| Exercise instructions |
A – In the electric kettle thread, write out the stretch from "I have to say" through "(Feb 2, 2011)" word for word.
B – In the electric kettle thread, which kettle does the UK Which magazine name as its "Best Buy" low energy kettle?
C – Carry on the electric kettle thread from the point where it stops.

| Excerpt provided |
# electric kettle?



## pearlx (Mar 31, 2013)

i am thinking of buying an electric kettle...could anyone please tell me which is the best brand for electric kettles here?? which one will be the quickest and most efficient?


----------



## Jumeirah Jim (Jan 24, 2011)

I have to say this thread is up there with your best ever pearlz, the skinless chicken one

It is priceless

keep up the good work mate it is what keeps a lot of us returning to this site


----------



## webmongaz (Feb 2, 2011)

fantastic!


----------



## saraswat (Apr 28, 2012)

Kettle Appliances - CNET Reviews

Google is your friend. 

p.s: another thread along these lines and the forum might not remain your friend though, just sayin' ....


----------



## msbettyboopdxb (Mar 22, 2009)

I bought a basic C4 kettle from Carrefour in 2006 and it's still working fine.


----------



## vantage (May 10, 2012)

Please can someone assist me with how to breathe.
I have just taken a breath in.
What is the next step?

I have just placed my left foot in front of my right foot.
I am walking
what do i have to do next?



(go to shop. look at kettles. look at power rating - 800W / 1300W etc - bigger number means faster boiling. pick up one you like. take to counter. reach for cash. pay. go home and make tea)

If it is the 39aed kettle in Union Coop that actually says on the box *"boiling hot water in minutes"* then you are probably going to be disappointed! It really made me laugh when i saw that! great selling point!


----------



## Mack (Oct 1, 2008)

pearlx said:


> i am thinking of buying an electric kettle...could anyone please tell me which is the best brand for electric kettles here?? which one will be the quickest and most efficient?


Assuming this is a serious question???
The latest Which magazine from the UK recommends the Kenwood (JKP210) as the "Best Buy" low energy kettle.


----------



## Byja (Mar 3, 2013)

I am thinking of buying an electric cattle prod.
Could anyone please tell me which is the best brand for electric cattle prods? Which one will be the quickest and most efficient, ie delivering most Volts to that guy who types SMS while standing on the middle of the travelator, or the guy who stops immediately as soon as he gets on a train.


----------



## motojet (Mar 11, 2008)

pearlx said:


> i am thinking of buying an electric kettle...could anyone please tell me which is the best brand for electric kettles here?? which one will be the quickest and most efficient?


Pearlx, when I first arrived in Dubai I bought a cheap Electric Kettle from Diera and 3 months later it self destructed and almost burned down the apartment, so I understand why you are interested in a good brand. After that debacle I went to Hyper Panda and bought a Princess Electric Kettle. Fours years later it is still going strong.

| Stored rows |
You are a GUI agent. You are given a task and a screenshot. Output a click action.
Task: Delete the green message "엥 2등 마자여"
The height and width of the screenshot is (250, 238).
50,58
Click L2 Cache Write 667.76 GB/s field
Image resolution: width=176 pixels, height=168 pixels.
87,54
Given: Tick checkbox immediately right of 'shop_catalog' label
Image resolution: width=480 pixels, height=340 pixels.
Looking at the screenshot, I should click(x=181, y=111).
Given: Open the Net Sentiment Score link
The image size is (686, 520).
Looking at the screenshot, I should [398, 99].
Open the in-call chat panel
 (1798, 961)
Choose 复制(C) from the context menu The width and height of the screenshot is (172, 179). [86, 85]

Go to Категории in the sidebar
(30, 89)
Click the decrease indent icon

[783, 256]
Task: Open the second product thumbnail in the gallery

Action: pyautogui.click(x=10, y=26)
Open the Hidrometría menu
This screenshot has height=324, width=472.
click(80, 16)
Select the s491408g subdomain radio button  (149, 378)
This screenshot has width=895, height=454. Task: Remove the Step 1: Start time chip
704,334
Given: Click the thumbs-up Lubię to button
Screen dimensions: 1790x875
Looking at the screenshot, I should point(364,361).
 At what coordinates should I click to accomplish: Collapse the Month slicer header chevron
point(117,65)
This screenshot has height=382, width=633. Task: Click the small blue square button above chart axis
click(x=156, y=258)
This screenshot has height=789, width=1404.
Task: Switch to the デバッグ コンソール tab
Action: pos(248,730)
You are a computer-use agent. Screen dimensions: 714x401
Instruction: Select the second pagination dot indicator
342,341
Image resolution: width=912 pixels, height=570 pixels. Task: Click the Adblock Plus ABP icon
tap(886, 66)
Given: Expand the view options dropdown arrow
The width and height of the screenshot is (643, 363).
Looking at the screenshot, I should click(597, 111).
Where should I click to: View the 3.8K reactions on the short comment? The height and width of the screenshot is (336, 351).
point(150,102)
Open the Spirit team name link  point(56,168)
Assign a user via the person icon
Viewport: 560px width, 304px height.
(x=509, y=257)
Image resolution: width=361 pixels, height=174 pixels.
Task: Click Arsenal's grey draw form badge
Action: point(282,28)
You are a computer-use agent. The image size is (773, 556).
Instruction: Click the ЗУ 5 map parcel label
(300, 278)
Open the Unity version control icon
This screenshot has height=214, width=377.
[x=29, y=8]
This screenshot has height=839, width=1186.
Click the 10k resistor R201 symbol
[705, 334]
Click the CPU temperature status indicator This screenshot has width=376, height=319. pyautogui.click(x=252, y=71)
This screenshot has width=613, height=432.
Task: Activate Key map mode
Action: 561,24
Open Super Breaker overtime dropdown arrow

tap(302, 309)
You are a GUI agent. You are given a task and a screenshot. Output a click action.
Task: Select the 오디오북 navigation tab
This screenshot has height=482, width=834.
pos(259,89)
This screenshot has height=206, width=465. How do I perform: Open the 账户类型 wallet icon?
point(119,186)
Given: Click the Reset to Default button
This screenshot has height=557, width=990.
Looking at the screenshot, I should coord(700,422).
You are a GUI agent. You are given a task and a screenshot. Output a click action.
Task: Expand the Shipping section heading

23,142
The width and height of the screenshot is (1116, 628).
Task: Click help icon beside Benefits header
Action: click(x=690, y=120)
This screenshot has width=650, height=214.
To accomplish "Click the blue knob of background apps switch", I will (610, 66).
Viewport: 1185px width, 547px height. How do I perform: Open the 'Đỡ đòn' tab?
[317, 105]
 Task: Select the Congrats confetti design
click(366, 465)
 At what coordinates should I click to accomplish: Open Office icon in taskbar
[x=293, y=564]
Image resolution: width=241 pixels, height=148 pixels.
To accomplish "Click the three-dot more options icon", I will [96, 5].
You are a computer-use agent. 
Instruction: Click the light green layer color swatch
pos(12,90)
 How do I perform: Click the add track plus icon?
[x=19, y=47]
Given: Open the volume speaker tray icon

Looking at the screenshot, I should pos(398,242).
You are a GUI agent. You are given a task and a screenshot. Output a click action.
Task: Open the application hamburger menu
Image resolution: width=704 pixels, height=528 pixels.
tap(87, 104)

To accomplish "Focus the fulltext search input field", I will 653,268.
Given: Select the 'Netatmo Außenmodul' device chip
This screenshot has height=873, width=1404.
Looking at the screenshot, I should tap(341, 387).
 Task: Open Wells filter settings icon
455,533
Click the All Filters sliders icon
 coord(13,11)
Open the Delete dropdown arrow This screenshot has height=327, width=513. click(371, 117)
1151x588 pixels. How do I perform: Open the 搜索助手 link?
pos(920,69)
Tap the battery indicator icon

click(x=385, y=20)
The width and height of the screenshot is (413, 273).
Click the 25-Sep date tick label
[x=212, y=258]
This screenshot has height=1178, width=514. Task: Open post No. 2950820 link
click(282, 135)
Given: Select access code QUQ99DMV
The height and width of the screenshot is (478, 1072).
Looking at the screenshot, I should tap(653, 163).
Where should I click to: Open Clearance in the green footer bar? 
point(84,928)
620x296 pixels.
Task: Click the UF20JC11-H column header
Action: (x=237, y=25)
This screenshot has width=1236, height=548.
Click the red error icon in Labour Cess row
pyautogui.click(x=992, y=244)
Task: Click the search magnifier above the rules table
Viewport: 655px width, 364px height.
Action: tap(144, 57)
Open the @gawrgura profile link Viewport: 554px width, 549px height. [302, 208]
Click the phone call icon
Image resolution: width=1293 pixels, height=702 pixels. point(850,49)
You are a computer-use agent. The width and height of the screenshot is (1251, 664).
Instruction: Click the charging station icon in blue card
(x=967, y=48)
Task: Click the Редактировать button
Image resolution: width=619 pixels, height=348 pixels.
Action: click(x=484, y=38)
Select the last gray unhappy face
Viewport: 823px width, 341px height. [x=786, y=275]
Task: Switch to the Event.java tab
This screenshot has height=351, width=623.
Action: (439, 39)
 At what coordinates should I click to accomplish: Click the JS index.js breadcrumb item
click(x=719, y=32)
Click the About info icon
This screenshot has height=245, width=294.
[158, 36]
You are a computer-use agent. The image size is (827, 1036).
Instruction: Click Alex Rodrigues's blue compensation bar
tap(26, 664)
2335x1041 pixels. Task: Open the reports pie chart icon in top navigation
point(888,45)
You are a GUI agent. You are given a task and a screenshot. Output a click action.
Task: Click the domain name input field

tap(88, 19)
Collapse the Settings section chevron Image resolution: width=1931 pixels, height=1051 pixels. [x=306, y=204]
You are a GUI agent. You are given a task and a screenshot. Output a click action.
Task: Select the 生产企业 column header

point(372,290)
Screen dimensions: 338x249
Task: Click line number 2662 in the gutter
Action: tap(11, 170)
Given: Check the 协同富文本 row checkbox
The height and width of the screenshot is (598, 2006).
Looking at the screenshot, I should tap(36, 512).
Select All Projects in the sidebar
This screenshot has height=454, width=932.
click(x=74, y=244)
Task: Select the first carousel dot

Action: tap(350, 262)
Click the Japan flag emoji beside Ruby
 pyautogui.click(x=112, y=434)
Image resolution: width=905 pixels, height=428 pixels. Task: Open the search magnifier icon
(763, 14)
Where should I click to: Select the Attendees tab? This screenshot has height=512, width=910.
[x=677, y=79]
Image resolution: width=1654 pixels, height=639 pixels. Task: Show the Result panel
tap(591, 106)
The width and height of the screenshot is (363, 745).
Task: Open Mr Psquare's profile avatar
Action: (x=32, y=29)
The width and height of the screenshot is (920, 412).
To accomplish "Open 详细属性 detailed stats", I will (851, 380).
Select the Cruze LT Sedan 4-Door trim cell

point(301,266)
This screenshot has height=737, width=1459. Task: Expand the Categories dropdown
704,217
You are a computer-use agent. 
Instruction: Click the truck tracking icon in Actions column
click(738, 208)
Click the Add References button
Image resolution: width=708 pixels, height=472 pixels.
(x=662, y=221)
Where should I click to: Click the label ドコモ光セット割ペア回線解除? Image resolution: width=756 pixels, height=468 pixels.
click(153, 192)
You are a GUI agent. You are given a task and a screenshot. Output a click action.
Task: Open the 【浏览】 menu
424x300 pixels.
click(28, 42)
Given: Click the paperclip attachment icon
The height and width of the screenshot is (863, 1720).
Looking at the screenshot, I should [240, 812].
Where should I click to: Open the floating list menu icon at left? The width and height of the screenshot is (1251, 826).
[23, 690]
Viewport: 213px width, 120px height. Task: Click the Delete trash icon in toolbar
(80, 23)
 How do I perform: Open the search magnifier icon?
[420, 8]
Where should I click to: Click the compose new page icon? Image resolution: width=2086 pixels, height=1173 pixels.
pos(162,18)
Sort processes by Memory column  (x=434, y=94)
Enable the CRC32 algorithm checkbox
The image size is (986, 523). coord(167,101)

| Answers to the problems |
A –
I have to say this thread is up there with your best ever pearlz, the skinless chicken one

It is priceless

keep up the good work mate it is what keeps a lot of us returning to this site


----------



## webmongaz (Feb 2, 2011)

B – The Kenwood JKP210.

C –
For all the other commenters with sarcastic responses, you guys really need to get a life and guit acting like a bunch of grade schoolers.


----------



## Chocoholic (Oct 29, 2012)

motojet said:


> For all the other commenters with sarcastic responses, you guys really need to get a life and guit acting like a bunch of grade schoolers.


Well sadly, they do have a point, when you come across threads like this, which are usually found on a certain other forum for of seemingly brain-dead women asking inane and daft questions - they suck the life out of you after a while. It's not hard to use google and look at the 'reviews' section for products is it really?


----------



## zed_kid (Sep 25, 2012)

motojet said:


> Pearlx, when I first arrived in Dubai I bought a cheap Electric Kettle from Diera and 3 months later it self destructed and almost burned down the apartment, so I understand why you are interested in a good brand. After that debacle I went to Hyper Panda and bought a Princess Electric Kettle. Fours years later it is still going strong.
> 
> For all the other commenters with sarcastic responses, you guys really need to get a life and guit acting like a bunch of grade schoolers.


I bought a kettle that was not recommended by expatforum.com, it came alive at night and ran away, true story

Now I only buy expatforum.com approved appliances


----------



## pamela0810 (Apr 5, 2010)

zed_kid said:


> I bought a kettle that was not recommended by expatforum.com, it came alive at night and ran away, true story
> 
> Now I only buy expatforum.com approved appliances


Oh honey, Kettle wasn't her real name if she ran away while you were asleep! :hug:


----------



## Felixtoo2 (Jan 16, 2009)

@Vantage, 

Now that's what I call funny! Keep up the good work. 
For the OP, I have a Porsche Kettle, it does nought to one hundred degrees in under 120 seconds!!


----------



## zed_kid (Sep 25, 2012)

pamela0810 said:


> Oh honey, Kettle wasn't her real name if she ran away while you were asleep! :hug:


haha that made me lol. you think she ran away because I refered to her as an appliance?


----------



## pamela0810 (Apr 5, 2010)

zed_kid said:


> haha that made me lol. you think she ran away because I refered to her as an appliance?


Of course not unless you blew her fuse or something


----------



## Jumeirah Jim (Jan 24, 2011)

pearlx said:


> i am thinking of buying an electric kettle...could anyone please tell me which is the best brand for electric kettles here?? which one will be the quickest and most efficient?


Dear Pearlz

Have you completed your investigations and made your purchase? Please do report back as we would all be so keen to hear how you have got on. 

Yours in nervous anticipation etc etc

JJ


----------



## Robbo5265 (Oct 23, 2012)

pearlx said:


> i am thinking of buying an electric kettle...could anyone please tell me which is the best brand for electric kettles here?? which one will be the quickest and most efficient?


Would you like a chocolate teapot to go with your new kettle?


----------



## desertjumper (May 3, 2013)

Byja said:


> I am thinking of buying an electric cattle prod.
> Could anyone please tell me which is the best brand for electric cattle prods? Which one will be the quickest and most efficient, ie delivering most Volts to that guy who types SMS while standing on the middle of the travelator, or the guy who stops immediately as soon as he gets on a train.


hahaha.

morphy richards got to be cheap


----------



## fcjb1970 (Apr 30, 2010)

And you people mock

Cookers recalled in UAE over fault that can cause fires or even electrocute users - The National


----------



## Felixtoo2 (Jan 16, 2009)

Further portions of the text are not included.